After six hours of staring at query logs, connection states, and one very aggressive coffee habit, I found the culprit. And it wasn't in the application code. It wasn't even really in the database.

It was in the space between our application and our database. In the layer of connections that nobody thinks about until it breaks.

This is the story of distributed consistency, why ACID doesn't mean what you think it means, and what actually happens when you have "transactions" across multiple systems.

The Myth of the Atomic Operation

Let's start with something basic. You've got this:

BEGIN;
UPDATE accounts SET balance = balance - 100 WHERE user_id = 1;
UPDATE accounts SET balance = balance + 100 WHERE user_id = 2;
INSERT INTO transactions (from_user, to_user, amount) VALUES (1, 2, 100);
COMMIT;

This is a transaction. It should be atomic. The textbook says it's atomic. The PostgreSQL documentation says it's atomic.

The weird part is: it is atomic. Inside one PostgreSQL session.

The problem is that nobody operates "inside one PostgreSQL session."

You've got connection pooling. You've got read replicas. You've got Redis caching. You've got application servers scaling horizontally. You've got multiple processes that might be handling the same logical operation.

And in that environment, "atomic" becomes a much more complicated word.

What Connection Pooling Does to Your "Transactions"

Here's where most engineers get blindsided. You're using PgBouncer. Or HikariCP. Or some other connection pooler. These are great. They let you run 100 application threads while sharing 20 database connections.

But they introduce a subtlety that breaks assumptions.

When you do this:

with db.transaction():
    process_payment(order_id)
    update_inventory(order_id)
    send_confirmation(order_id)

You're assuming you're getting one session, one transaction, one atomic block. But under the hood, you're getting:

  1. Connection pool gives you connection A from the pool
  2. You begin transaction on connection A
  3. Some network blip causes a retry on a different connection
  4. Your "transaction" now spans two sessions
  5. PostgreSQL doesn't know they're related
  6. Both commits happen independently
  7. Your "atomic" operation just became two operations

Let me be concrete. Here's what actually happens in many production systems:

# Your code
def process_order(order_id):
    with connection_pool.acquire() as conn:
        with conn.transaction():
            # This might internally retry on a different connection
            # if the first one has issues
            result = execute_query(conn, order_id)
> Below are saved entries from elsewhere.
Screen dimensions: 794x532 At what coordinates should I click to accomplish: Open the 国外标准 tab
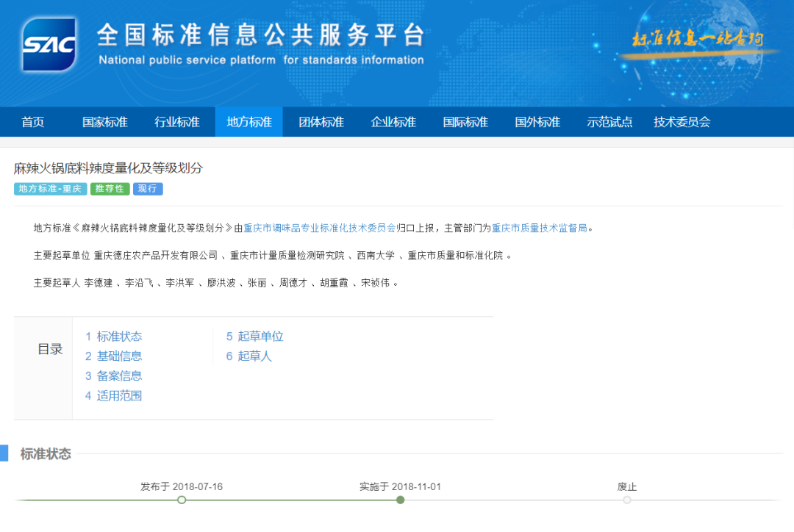point(537,122)
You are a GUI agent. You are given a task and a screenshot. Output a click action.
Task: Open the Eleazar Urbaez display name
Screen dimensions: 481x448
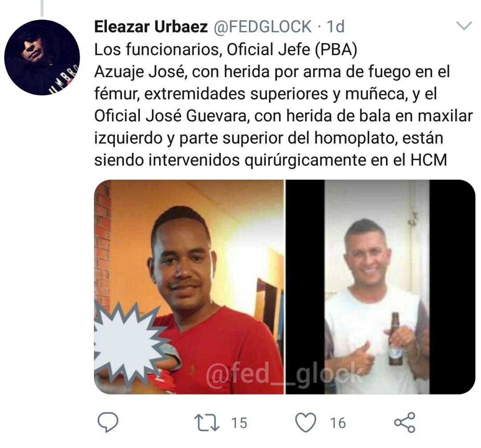click(x=151, y=27)
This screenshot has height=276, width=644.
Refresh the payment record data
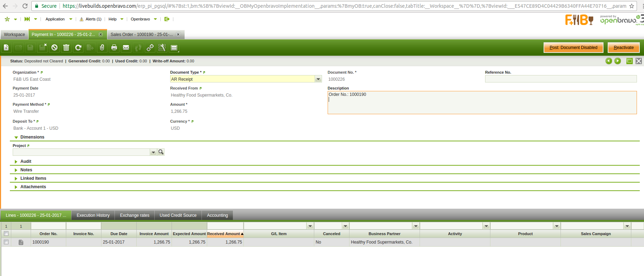[x=78, y=48]
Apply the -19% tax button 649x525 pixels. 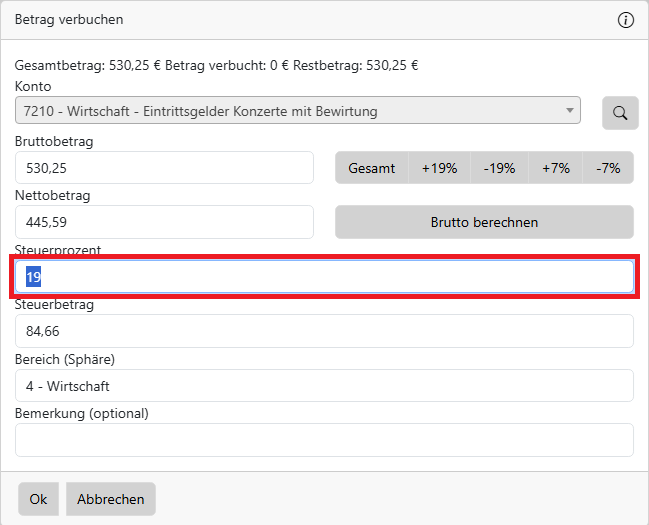(499, 168)
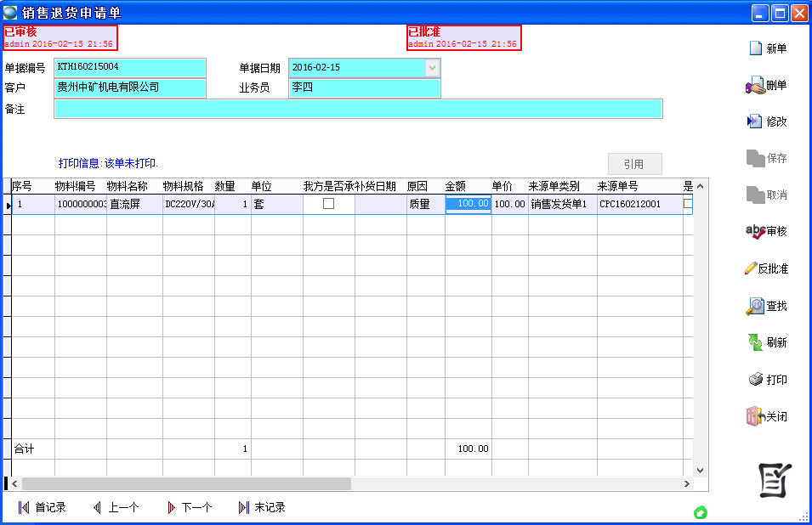Click the 打印 (print) printer icon

pos(754,380)
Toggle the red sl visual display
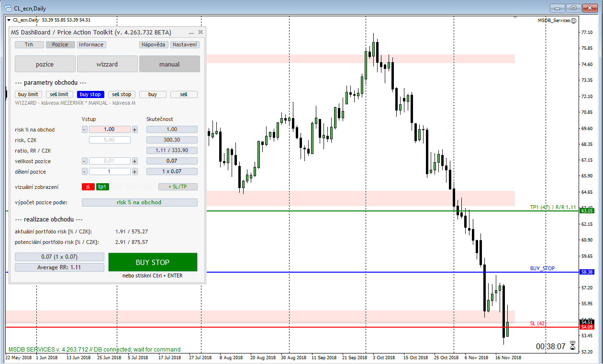 click(x=88, y=187)
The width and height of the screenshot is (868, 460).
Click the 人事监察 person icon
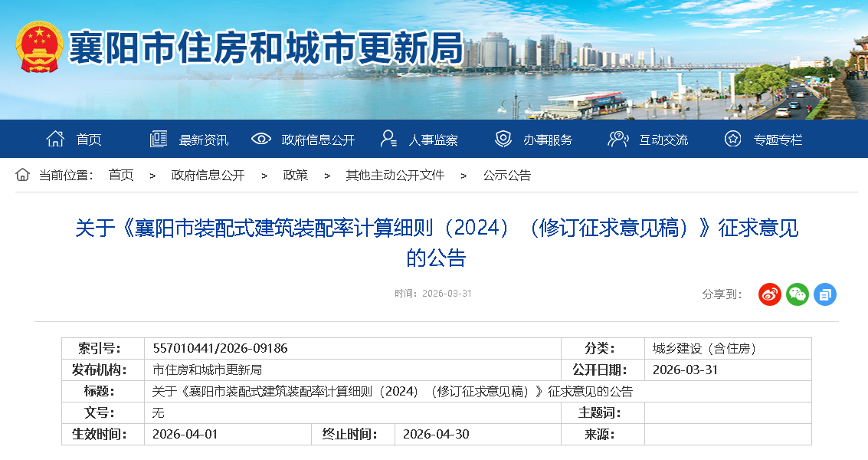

The issue is that connection poolers often silently reconnect. And when they do, your transaction boundaries don't follow you.

The Red Herring: SERIALIZABLE Doesn't Save You

Here's what surprises people: even SERIALIZABLE isolation level doesn't fix this. Because SERIALIZABLE only governs what happens within database operations. It knows nothing about your application's retry logic, your connection pool's reconnection behavior, or your multiple-service architecture.

You can set:

SET TRANSACTION ISOLATION LEVEL SERIALIZABLE;
-- your operations
COMMIT;

And PostgreSQL will faithfully serialize them. But if your application logic silently retries part of your operation on a new connection, you've already lost.

The Read Replica Problem

Here's another layer of the same problem. You're scaling reads to replicas:

# Load balancer routes reads to replicas
def get_order(order_id):
    return replica.query("SELECT * FROM orders WHERE id = ?", order_id)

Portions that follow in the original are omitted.